Plastic Injection Molding
Plastic injection molding is the most common manufacturing technique in the modern world of manufacturing, and is used for products that we use in our everyday lives, such as bottle caps, children’s toys, and automotive dashboards. In the process of plastic injection molding, molten plastic is injected into a mold machine and is then solidified. Almost any plastic product can be made using a plastic injection mold.
The typical layout of a plastic injection molding machine consists of a hopper, which is a chamber in which the plastic pellets, or granules, are placed in preparation for heating. The next vital component is the heating chamber, where the pellets are melted down. In its molten state, other substances such as dyes or other chemical agents can be added in order to change the final product’s color and texture. The injection mold consists of two hollow cavities which clamp together under pressure. The cavities are injected with the molten plastic, are joined together, and left for a short amount of time to cool and solidify. Once solid, the two halves of the mold are separated, and the plastic product is ejected out of the mold by a set of ejector rods or pins.
Plastic injection molding is able to yield close-tolerance products at high-volume runs. Therefore, the process is frequently used for prototyping and mass production. Both of these processes are common in industries such as automotive, computer, plumbing, medical, food service and consumer. Plastic injection molding is utilized to some extent by so many industries due to how many advantages the process has. These advantages include:
- Speed. Plastic injection molding is popular for long manufacturing runs because of its speed. The speed ultimately depends on the complexity of the product, but the downtime in between cycles generally lasts less than a minute. In addition to how fast the molding process itself is, the final product often times is finished as soon as it leaves the mold, and does not need to undergo any additional processes such as surface finishing.
- Low labor costs. Most injection molding machines feature automated mechanisms that keep production going at a steady rate. Because so much of the machine is automated, they require little supervision.
- Accuracy. The injection molding process involves filling a mold that is cut with the utmost precision. The structure of the molds as well as the pressure applied in the process ensure that there is very little variation in the product’s configuration from copy to copy.
- Strength. Some injection molds feature fillers that reduce the plastic’s density during molding, and even after molding. In applications that require their plastic components to be exceptionally strong, plastic molding has strengthening capabilities that other processes do not.
- Complexity capabilities and versatility. Since the injection molds undergo such high volumes of pressure, the molten plastic presses harder against the mold. As a result, the design of the part can feature highly intricate details. It is simple to change not only the type of material used to fabricate the products, but the additional chemicals that change the products appearance. Plastic injection molding machines can also be designed with co-injection molding capabilities. In other words, these machines can handle more than one material at a time.
- Minimal waste. The process of injection molding is highly energy-efficient. Although the final product may include a joining line where the two halves of the mold cavity meet, the total amount of wasted plastic is very minimal and can be easily removed during the finishing process. The small amount of plastic waste that the process may produce can be recycled and reused.
In addition, another advantage to the plastic injection molding process is the broad range of materials that can be used. The choice of material typically depends on the intended purpose of the product. Thermoplastics are a common material that is used, because of its ability to become malleable once heated and rigid once it is cooled. Other materials that are used are thermosets and elastomers such as rubber. As beneficial as the plastic injection molding process is, it is not perfect. One disadvantage that comes with injection molding is the initial cost of the equipment. However, once the machinery is established and the mold is created, both will last a long time and be able to produce plastic components at a cost-efficient rate. Injection molding has many advantages that far outweigh its drawbacks, and is considered a worthy and beneficial long term investment by manufacturers worldwide.

_Information provided_:
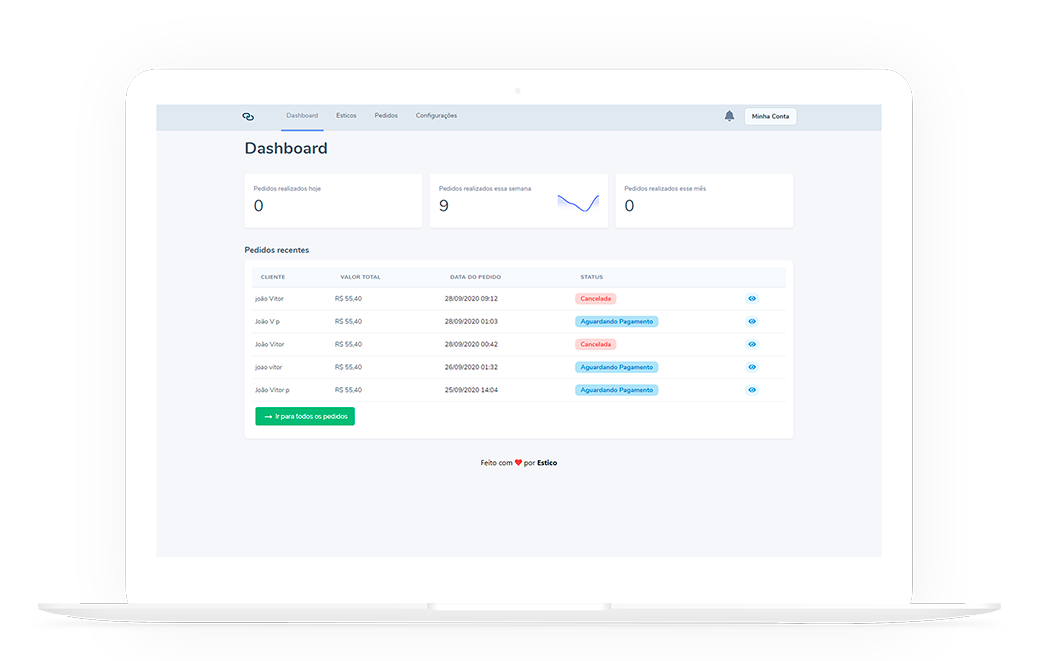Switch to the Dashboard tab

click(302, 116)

...

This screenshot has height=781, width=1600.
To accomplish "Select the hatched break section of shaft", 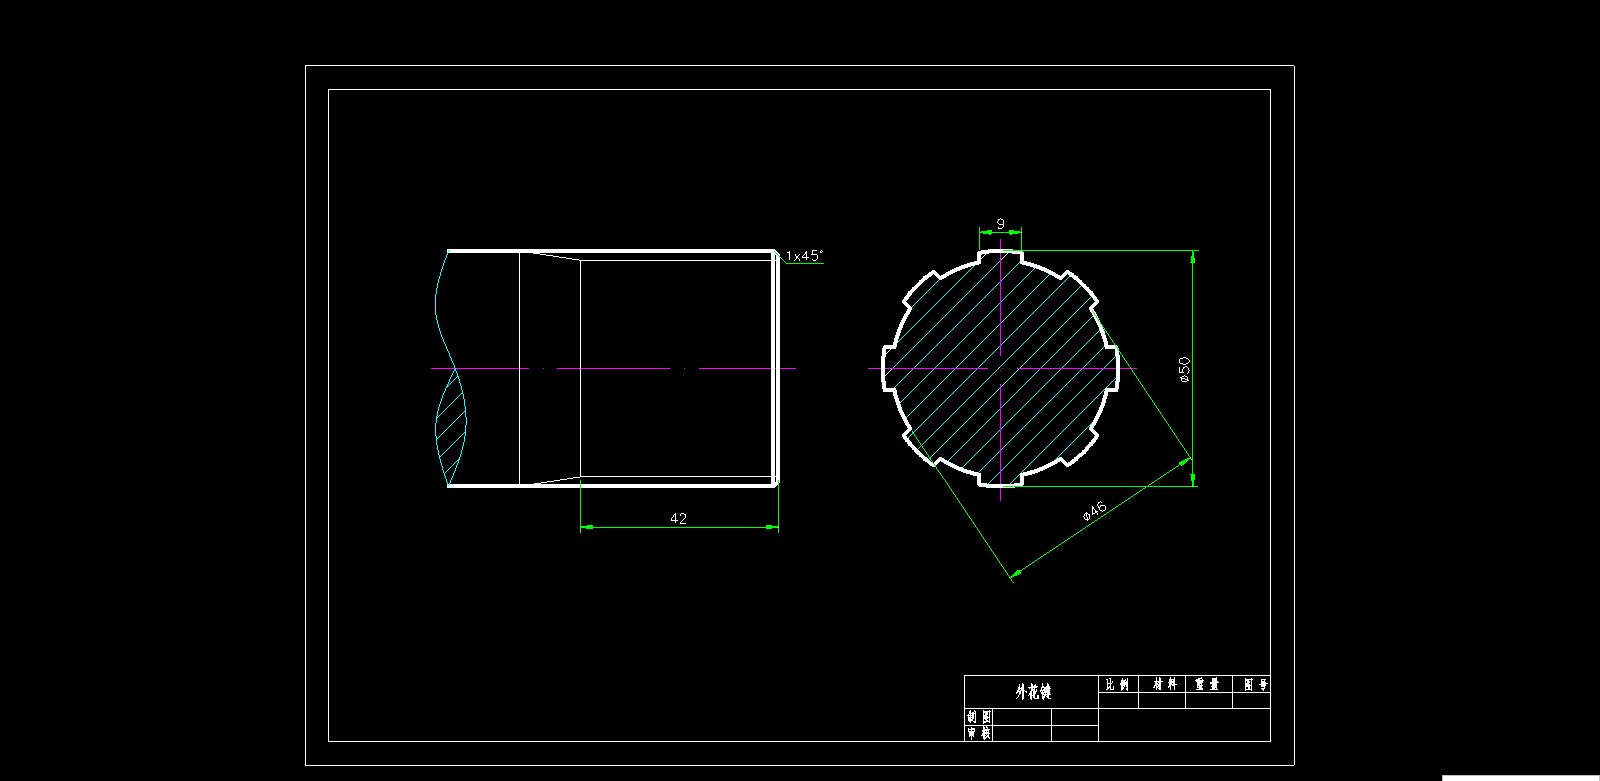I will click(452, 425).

_Task set_:
1/ In the plastic injection molding text, what pushes the finished plastic product out of the mold?
2/ Reproduce the stretch of the plastic injection molding text from "- Low labor" through "processes do not.".
3/ List every industry that the plastic injection molding text names as commonly using prototyping and mass production.
The lines are separate material and have no connection to the plastic injection molding text.

_Solution set_:
1/ A set of ejector rods or pins.

2/
- Low labor costs. Most injection molding machines feature automated mechanisms that keep production going at a steady rate. Because so much of the machine is automated, they require little supervision.
- Accuracy. The injection molding process involves filling a mold that is cut with the utmost precision. The structure of the molds as well as the pressure applied in the process ensure that there is very little variation in the product’s configuration from copy to copy.
- Strength. Some injection molds feature fillers that reduce the plastic’s density during molding, and even after molding. In applications that require their plastic components to be exceptionally strong, plastic molding has strengthening capabilities that other processes do not.

3/ Automotive, computer, plumbing, medical, food service, consumer